He breathed out a sigh of relief and continued toward the great hall. Inside the hall, the fearful chatter of twenty women hit her and made her grit her teeth.

Lachlan pulled her to him and kissed her full on the mouth, making her chest squeeze with fear and love. “I’ll nae be long. Stay here.”

She nodded and watched as he instructed Barclay to guard the door and then left. Instantly, she made her way to the window to try to see what was happening below, but all she saw was the top of a birlinn coming into the loch below. Marion and the other women sat, but Bridgette paced the length of the hall, startling every time the faint echo of a shout from somewhere below reached her. What was happening?

Her fingers went absently to where she kept her bow, but then she remembered she had set it down in the kitchens. She could not be unarmed! She raced to the door, ignoring Marion’s call behind her. Barclay turned to her in surprise, and she prepared herself to argue with him. She would not break her vow and go down to the battle, but she refused to stay in here unarmed. What if the battle somehow managed to come to them?

“I have to get to the kitchens,” she told Barclay. “I left my bow there.”

Much to her surprise, he nodded. “I’ll take ye. The women can bar the door behind us.”

“Do ye fear the battle coming to us, as well?” she asked as Marion came to her side.

“Aye,” he quickly agreed. “I’ll lead ye there, but we must make haste.” He glanced to Marion. “Ye best come with us. The MacLeod will kill me if I leave yer side, though ye’d be safe here.”

Marion nodded and took Bridgette’s hand as Barclay unbarred the door. “Stay here,” Marion hissed to the other women. “We will return shortly.”

Alanna opened her mouth to protest, but she was the only one. Marion shook her head. “Dunnae argue,” she ordered Alanna, impressing Bridgette with her stern tone.

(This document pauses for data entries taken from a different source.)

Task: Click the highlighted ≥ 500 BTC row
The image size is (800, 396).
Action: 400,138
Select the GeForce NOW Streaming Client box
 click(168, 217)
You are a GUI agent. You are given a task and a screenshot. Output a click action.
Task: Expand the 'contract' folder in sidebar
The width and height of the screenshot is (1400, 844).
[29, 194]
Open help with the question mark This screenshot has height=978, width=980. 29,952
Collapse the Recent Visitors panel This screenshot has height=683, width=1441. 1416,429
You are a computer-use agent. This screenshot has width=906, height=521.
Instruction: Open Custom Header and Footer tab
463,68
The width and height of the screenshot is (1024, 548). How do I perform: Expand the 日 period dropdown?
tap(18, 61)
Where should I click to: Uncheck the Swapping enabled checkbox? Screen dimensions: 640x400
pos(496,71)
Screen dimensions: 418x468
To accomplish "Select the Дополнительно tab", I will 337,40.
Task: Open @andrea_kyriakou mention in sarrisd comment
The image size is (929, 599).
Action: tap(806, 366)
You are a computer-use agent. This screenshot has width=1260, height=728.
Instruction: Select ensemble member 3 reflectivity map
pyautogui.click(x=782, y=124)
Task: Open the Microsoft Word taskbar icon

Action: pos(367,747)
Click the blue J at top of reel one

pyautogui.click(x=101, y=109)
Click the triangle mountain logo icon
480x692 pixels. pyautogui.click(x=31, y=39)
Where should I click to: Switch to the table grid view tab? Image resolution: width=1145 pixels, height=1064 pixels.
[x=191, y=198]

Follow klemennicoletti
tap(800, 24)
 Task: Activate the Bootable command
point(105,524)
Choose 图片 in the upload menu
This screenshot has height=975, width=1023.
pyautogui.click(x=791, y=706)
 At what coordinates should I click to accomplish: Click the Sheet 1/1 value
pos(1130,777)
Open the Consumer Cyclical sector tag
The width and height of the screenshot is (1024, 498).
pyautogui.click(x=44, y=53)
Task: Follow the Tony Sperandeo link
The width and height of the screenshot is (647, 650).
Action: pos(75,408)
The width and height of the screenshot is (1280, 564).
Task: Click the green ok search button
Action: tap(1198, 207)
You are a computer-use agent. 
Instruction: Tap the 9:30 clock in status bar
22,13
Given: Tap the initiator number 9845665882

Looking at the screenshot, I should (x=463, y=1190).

A hard knot of fear lodged in Bridgette’s belly as they made their way out of the great hall and toward the kitchens. The stark silence of the castle made her uneasy, and when she heard voices ahead, she tensed and tugged on the back of Barclay’s plaid. “Do ye hear that?” she whispered.

“Dunnae fash yerself,” he replied in an oddly calm voice, not even turning around.

Apprehension gripped Bridgette, and she exchanged a look with Marion who appeared equally uneasy. “But Barc—” Bridgette started.

He suddenly stopped, turned to her and Marion, and gripped them both by the arms. “I’m sorry,” he said, and the guilt in his voice set off her sense to protect. She reared up and kneed him, screaming at the same time. He doubled over and released her, and when he did, she stood face-to-face with Helena, who should have still be in the dungeon.

Bridgette was so stunned that for a moment she simply stared. “Ye!” she hissed, her thoughts immediately flying to Lachlan. If Helena had escaped the dungeon that could only mean that Colin had as well. Was it a battle for the castle or some sort of ruse to free Colin and Helena? Or both?

“Bridgette!” Marion cried, and Bridgette jerked back around to see her friend being hauled off her feet by Atholl, the elder councilman.

Confusion blanketed her, and thickened as Colin Campbell stepped around the man and Marion. Instinctively, Bridgette scrambled back a step, but Colin reached out, clutched her by the arms and jerked her to him.

“Hello, Bridgette,” he said, his dark eyes gleaming menacingly and the sickly sweet stench of sweat rolling off him.

“I still say we should kill her,” Helena whined from behind Bridgette.

A vicious smile twisted Colin’s lips. He shoved Bridgette behind him, then twin daggers flashed by his side. He threw them, and she gasped as they sliced through the air with a deadly hiss and lodged with a double thud in Helena’s chest and Barclay’s head. Bridgette stared in horror as Barclay crumpled to the ground. Helena’s mouth fell open, blood spreading from the wound in her chest, and she fell first to her knees, her eyes glazing, and then forward so that her face hit the rushes under their feet.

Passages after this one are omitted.